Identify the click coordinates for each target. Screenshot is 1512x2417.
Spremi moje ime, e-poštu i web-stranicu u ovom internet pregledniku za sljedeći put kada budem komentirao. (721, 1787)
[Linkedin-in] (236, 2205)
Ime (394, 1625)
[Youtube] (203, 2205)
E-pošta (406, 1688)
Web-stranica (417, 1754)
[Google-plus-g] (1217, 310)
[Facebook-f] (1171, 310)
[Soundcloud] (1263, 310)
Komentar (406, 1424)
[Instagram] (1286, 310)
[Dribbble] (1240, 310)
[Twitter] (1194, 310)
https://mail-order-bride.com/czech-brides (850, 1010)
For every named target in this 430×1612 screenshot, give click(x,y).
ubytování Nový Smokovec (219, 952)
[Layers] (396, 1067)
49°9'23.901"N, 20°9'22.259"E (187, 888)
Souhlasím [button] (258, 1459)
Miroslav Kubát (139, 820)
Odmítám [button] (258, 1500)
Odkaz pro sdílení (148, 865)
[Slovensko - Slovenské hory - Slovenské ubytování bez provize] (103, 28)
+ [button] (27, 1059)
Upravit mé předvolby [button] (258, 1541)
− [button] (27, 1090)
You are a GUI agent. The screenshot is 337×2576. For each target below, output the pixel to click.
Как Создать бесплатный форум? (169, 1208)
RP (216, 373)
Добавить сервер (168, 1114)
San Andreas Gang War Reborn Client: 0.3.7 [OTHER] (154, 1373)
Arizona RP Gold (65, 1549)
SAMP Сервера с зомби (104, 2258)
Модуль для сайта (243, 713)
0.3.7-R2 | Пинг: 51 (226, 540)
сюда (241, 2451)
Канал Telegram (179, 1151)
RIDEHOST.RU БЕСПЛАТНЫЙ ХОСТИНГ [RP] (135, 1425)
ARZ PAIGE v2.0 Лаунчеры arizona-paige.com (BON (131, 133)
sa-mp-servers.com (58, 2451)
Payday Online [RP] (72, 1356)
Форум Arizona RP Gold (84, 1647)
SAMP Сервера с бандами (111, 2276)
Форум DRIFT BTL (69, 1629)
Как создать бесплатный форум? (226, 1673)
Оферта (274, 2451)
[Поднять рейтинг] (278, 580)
★ ★ ★ ★
# What you will do
Whatever appears in the lines above should be copied exactly.

# Answer to the exercise
Identify the click coordinates for each target. Screenshot is 1512x2417.
Spremi moje ime, e-poštu i web-stranicu u ovom internet pregledniku za sljedeći put kada budem komentirao. (721, 1787)
[Linkedin-in] (236, 2205)
Ime (394, 1625)
[Youtube] (203, 2205)
E-pošta (406, 1688)
Web-stranica (417, 1754)
[Google-plus-g] (1217, 310)
[Facebook-f] (1171, 310)
[Soundcloud] (1263, 310)
Komentar (406, 1424)
[Instagram] (1286, 310)
[Dribbble] (1240, 310)
[Twitter] (1194, 310)
https://mail-order-bride.com/czech-brides (850, 1010)
For every named target in this 430×1612 screenshot, give click(x,y).
ubytování Nový Smokovec (219, 952)
[Layers] (396, 1067)
49°9'23.901"N, 20°9'22.259"E (187, 888)
Souhlasím [button] (258, 1459)
Miroslav Kubát (139, 820)
Odmítám [button] (258, 1500)
Odkaz pro sdílení (148, 865)
[Slovensko - Slovenské hory - Slovenské ubytování bez provize] (103, 28)
+ [button] (27, 1059)
Upravit mé předvolby [button] (258, 1541)
− [button] (27, 1090)
You are a GUI agent. The screenshot is 337×2576. For each target below, output the pixel to click.
Как Создать бесплатный форум? (169, 1208)
RP (216, 373)
Добавить сервер (168, 1114)
San Andreas Gang War Reborn Client: 0.3.7 [OTHER] (154, 1373)
Arizona RP Gold (65, 1549)
SAMP Сервера с зомби (104, 2258)
Модуль для сайта (243, 713)
0.3.7-R2 | Пинг: 51 (226, 540)
сюда (241, 2451)
Канал Telegram (179, 1151)
RIDEHOST.RU БЕСПЛАТНЫЙ ХОСТИНГ [RP] (135, 1425)
ARZ PAIGE v2.0 Лаунчеры arizona-paige.com (BON (131, 133)
sa-mp-servers.com (58, 2451)
Payday Online [RP] (72, 1356)
Форум Arizona RP Gold (84, 1647)
SAMP Сервера с бандами (111, 2276)
Форум DRIFT BTL (69, 1629)
Как создать бесплатный форум? (226, 1673)
Оферта (274, 2451)
[Поднять рейтинг] (278, 580)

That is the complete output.